▸ WHAT YOU NEED TO DO
Please print the data below line for line, with no changes.

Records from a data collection
****************
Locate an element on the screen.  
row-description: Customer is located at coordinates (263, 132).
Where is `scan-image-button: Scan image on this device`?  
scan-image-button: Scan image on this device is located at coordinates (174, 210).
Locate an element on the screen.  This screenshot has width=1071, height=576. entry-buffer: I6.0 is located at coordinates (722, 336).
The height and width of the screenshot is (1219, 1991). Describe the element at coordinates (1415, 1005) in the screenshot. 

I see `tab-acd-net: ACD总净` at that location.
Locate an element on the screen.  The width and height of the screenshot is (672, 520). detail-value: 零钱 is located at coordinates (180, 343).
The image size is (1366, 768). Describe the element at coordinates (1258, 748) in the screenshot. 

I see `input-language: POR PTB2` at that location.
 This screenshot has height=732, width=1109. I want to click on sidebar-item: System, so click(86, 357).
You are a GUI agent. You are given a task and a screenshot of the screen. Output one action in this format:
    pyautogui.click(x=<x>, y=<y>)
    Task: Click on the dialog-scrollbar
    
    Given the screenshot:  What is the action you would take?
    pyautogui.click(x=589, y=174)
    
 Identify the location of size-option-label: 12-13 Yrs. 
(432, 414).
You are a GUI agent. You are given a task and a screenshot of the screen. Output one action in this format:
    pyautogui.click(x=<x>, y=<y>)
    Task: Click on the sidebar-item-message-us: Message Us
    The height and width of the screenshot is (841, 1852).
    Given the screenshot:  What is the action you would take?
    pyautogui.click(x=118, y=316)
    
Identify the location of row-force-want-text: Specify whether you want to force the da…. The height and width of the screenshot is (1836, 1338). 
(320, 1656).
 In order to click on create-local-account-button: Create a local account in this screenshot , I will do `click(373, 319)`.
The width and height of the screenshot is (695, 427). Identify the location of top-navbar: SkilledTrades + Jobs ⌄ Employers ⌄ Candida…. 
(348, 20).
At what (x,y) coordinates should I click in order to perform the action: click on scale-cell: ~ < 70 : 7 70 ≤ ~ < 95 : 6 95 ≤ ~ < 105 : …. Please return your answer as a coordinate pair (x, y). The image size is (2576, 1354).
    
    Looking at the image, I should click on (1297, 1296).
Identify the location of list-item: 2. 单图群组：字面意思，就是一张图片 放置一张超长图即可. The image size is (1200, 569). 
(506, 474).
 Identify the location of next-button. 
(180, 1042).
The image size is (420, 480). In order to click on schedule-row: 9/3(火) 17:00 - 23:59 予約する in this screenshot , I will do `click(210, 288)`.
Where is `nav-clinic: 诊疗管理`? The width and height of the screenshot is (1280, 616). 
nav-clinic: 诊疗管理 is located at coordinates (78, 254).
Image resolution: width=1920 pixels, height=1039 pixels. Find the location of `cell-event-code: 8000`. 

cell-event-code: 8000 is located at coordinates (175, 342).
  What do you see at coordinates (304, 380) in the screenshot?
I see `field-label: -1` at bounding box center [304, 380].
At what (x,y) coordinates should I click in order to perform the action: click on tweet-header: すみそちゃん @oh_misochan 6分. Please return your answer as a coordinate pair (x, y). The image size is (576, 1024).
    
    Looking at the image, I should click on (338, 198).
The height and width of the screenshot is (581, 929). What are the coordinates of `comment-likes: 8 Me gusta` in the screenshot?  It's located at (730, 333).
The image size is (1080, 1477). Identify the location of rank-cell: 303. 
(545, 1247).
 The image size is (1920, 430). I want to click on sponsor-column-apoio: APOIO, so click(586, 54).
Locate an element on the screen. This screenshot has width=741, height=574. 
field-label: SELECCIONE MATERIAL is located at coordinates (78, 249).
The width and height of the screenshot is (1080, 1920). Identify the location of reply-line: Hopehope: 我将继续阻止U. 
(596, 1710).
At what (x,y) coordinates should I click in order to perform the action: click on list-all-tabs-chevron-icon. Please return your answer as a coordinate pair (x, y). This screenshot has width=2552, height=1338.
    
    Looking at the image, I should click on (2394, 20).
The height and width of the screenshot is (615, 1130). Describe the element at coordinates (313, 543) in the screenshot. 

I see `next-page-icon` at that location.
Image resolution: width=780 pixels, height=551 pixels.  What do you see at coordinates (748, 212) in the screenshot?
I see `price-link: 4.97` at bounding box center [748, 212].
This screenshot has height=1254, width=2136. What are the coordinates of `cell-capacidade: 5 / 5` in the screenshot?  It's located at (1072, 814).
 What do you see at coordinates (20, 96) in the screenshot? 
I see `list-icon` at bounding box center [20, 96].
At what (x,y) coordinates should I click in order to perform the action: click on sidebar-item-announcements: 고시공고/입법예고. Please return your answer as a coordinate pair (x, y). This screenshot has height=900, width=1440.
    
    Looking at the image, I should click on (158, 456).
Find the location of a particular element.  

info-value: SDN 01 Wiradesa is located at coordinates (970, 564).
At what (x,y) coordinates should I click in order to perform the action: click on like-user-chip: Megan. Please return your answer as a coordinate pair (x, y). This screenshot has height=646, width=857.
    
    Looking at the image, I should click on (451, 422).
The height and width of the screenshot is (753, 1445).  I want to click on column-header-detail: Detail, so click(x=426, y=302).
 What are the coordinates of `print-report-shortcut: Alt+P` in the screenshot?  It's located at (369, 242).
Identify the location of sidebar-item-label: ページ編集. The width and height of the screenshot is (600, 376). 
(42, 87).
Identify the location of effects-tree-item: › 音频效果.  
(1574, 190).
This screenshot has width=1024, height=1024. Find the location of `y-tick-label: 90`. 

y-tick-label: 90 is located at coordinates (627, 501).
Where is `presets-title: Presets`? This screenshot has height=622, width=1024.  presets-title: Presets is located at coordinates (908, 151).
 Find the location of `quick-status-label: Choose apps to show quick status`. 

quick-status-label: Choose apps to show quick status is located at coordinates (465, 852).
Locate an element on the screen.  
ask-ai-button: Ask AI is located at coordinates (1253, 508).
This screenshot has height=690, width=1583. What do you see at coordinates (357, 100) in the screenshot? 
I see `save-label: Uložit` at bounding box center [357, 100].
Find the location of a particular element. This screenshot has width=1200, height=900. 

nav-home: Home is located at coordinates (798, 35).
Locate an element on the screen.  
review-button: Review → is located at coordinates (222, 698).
****************
▸ ANSWER SPACE
Locate an element on the screen.  
row-description: Customer is located at coordinates (263, 132).
Where is `scan-image-button: Scan image on this device`?  
scan-image-button: Scan image on this device is located at coordinates (174, 210).
Locate an element on the screen.  This screenshot has width=1071, height=576. entry-buffer: I6.0 is located at coordinates (722, 336).
The height and width of the screenshot is (1219, 1991). Describe the element at coordinates (1415, 1005) in the screenshot. 

I see `tab-acd-net: ACD总净` at that location.
Locate an element on the screen.  The width and height of the screenshot is (672, 520). detail-value: 零钱 is located at coordinates (180, 343).
The image size is (1366, 768). Describe the element at coordinates (1258, 748) in the screenshot. 

I see `input-language: POR PTB2` at that location.
 This screenshot has height=732, width=1109. I want to click on sidebar-item: System, so click(86, 357).
You are a GUI agent. You are given a task and a screenshot of the screen. Output one action in this format:
    pyautogui.click(x=<x>, y=<y>)
    Task: Click on the dialog-scrollbar
    
    Given the screenshot:  What is the action you would take?
    pyautogui.click(x=589, y=174)
    
 Identify the location of size-option-label: 12-13 Yrs. 
(432, 414).
You are a GUI agent. You are given a task and a screenshot of the screen. Output one action in this format:
    pyautogui.click(x=<x>, y=<y>)
    Task: Click on the sidebar-item-message-us: Message Us
    The height and width of the screenshot is (841, 1852).
    Given the screenshot:  What is the action you would take?
    pyautogui.click(x=118, y=316)
    
Identify the location of row-force-want-text: Specify whether you want to force the da…. The height and width of the screenshot is (1836, 1338). 
(320, 1656).
 In order to click on create-local-account-button: Create a local account in this screenshot , I will do `click(373, 319)`.
The width and height of the screenshot is (695, 427). Identify the location of top-navbar: SkilledTrades + Jobs ⌄ Employers ⌄ Candida…. 
(348, 20).
At what (x,y) coordinates should I click in order to perform the action: click on scale-cell: ~ < 70 : 7 70 ≤ ~ < 95 : 6 95 ≤ ~ < 105 : …. Please return your answer as a coordinate pair (x, y). The image size is (2576, 1354).
    
    Looking at the image, I should click on (1297, 1296).
Identify the location of list-item: 2. 单图群组：字面意思，就是一张图片 放置一张超长图即可. The image size is (1200, 569). 
(506, 474).
 Identify the location of next-button. 
(180, 1042).
The image size is (420, 480). In order to click on schedule-row: 9/3(火) 17:00 - 23:59 予約する in this screenshot , I will do `click(210, 288)`.
Where is `nav-clinic: 诊疗管理`? The width and height of the screenshot is (1280, 616). 
nav-clinic: 诊疗管理 is located at coordinates (78, 254).
Image resolution: width=1920 pixels, height=1039 pixels. Find the location of `cell-event-code: 8000`. 

cell-event-code: 8000 is located at coordinates (175, 342).
  What do you see at coordinates (304, 380) in the screenshot?
I see `field-label: -1` at bounding box center [304, 380].
At what (x,y) coordinates should I click in order to perform the action: click on tweet-header: すみそちゃん @oh_misochan 6分. Please return your answer as a coordinate pair (x, y). The image size is (576, 1024).
    
    Looking at the image, I should click on (338, 198).
The height and width of the screenshot is (581, 929). What are the coordinates of `comment-likes: 8 Me gusta` in the screenshot?  It's located at (730, 333).
The image size is (1080, 1477). Identify the location of rank-cell: 303. 
(545, 1247).
 The image size is (1920, 430). I want to click on sponsor-column-apoio: APOIO, so click(586, 54).
Locate an element on the screen. This screenshot has width=741, height=574. 
field-label: SELECCIONE MATERIAL is located at coordinates (78, 249).
The width and height of the screenshot is (1080, 1920). Identify the location of reply-line: Hopehope: 我将继续阻止U. 
(596, 1710).
At what (x,y) coordinates should I click in order to perform the action: click on list-all-tabs-chevron-icon. Please return your answer as a coordinate pair (x, y). This screenshot has width=2552, height=1338.
    
    Looking at the image, I should click on (2394, 20).
The height and width of the screenshot is (615, 1130). Describe the element at coordinates (313, 543) in the screenshot. 

I see `next-page-icon` at that location.
Image resolution: width=780 pixels, height=551 pixels.  What do you see at coordinates (748, 212) in the screenshot?
I see `price-link: 4.97` at bounding box center [748, 212].
This screenshot has height=1254, width=2136. What are the coordinates of `cell-capacidade: 5 / 5` in the screenshot?  It's located at (1072, 814).
 What do you see at coordinates (20, 96) in the screenshot? 
I see `list-icon` at bounding box center [20, 96].
At what (x,y) coordinates should I click in order to perform the action: click on sidebar-item-announcements: 고시공고/입법예고. Please return your answer as a coordinate pair (x, y). This screenshot has height=900, width=1440.
    
    Looking at the image, I should click on (158, 456).
Find the location of a particular element.  

info-value: SDN 01 Wiradesa is located at coordinates (970, 564).
At what (x,y) coordinates should I click in order to perform the action: click on like-user-chip: Megan. Please return your answer as a coordinate pair (x, y). This screenshot has height=646, width=857.
    
    Looking at the image, I should click on (451, 422).
The height and width of the screenshot is (753, 1445).  I want to click on column-header-detail: Detail, so click(x=426, y=302).
 What are the coordinates of `print-report-shortcut: Alt+P` in the screenshot?  It's located at (369, 242).
Identify the location of sidebar-item-label: ページ編集. The width and height of the screenshot is (600, 376). 
(42, 87).
Identify the location of effects-tree-item: › 音频效果.  
(1574, 190).
This screenshot has width=1024, height=1024. Find the location of `y-tick-label: 90`. 

y-tick-label: 90 is located at coordinates (627, 501).
Where is `presets-title: Presets`? This screenshot has height=622, width=1024.  presets-title: Presets is located at coordinates (908, 151).
 Find the location of `quick-status-label: Choose apps to show quick status`. 

quick-status-label: Choose apps to show quick status is located at coordinates (465, 852).
Locate an element on the screen.  
ask-ai-button: Ask AI is located at coordinates (1253, 508).
This screenshot has height=690, width=1583. What do you see at coordinates (357, 100) in the screenshot? 
I see `save-label: Uložit` at bounding box center [357, 100].
Find the location of a particular element. This screenshot has width=1200, height=900. 

nav-home: Home is located at coordinates (798, 35).
Locate an element on the screen.  
review-button: Review → is located at coordinates (222, 698).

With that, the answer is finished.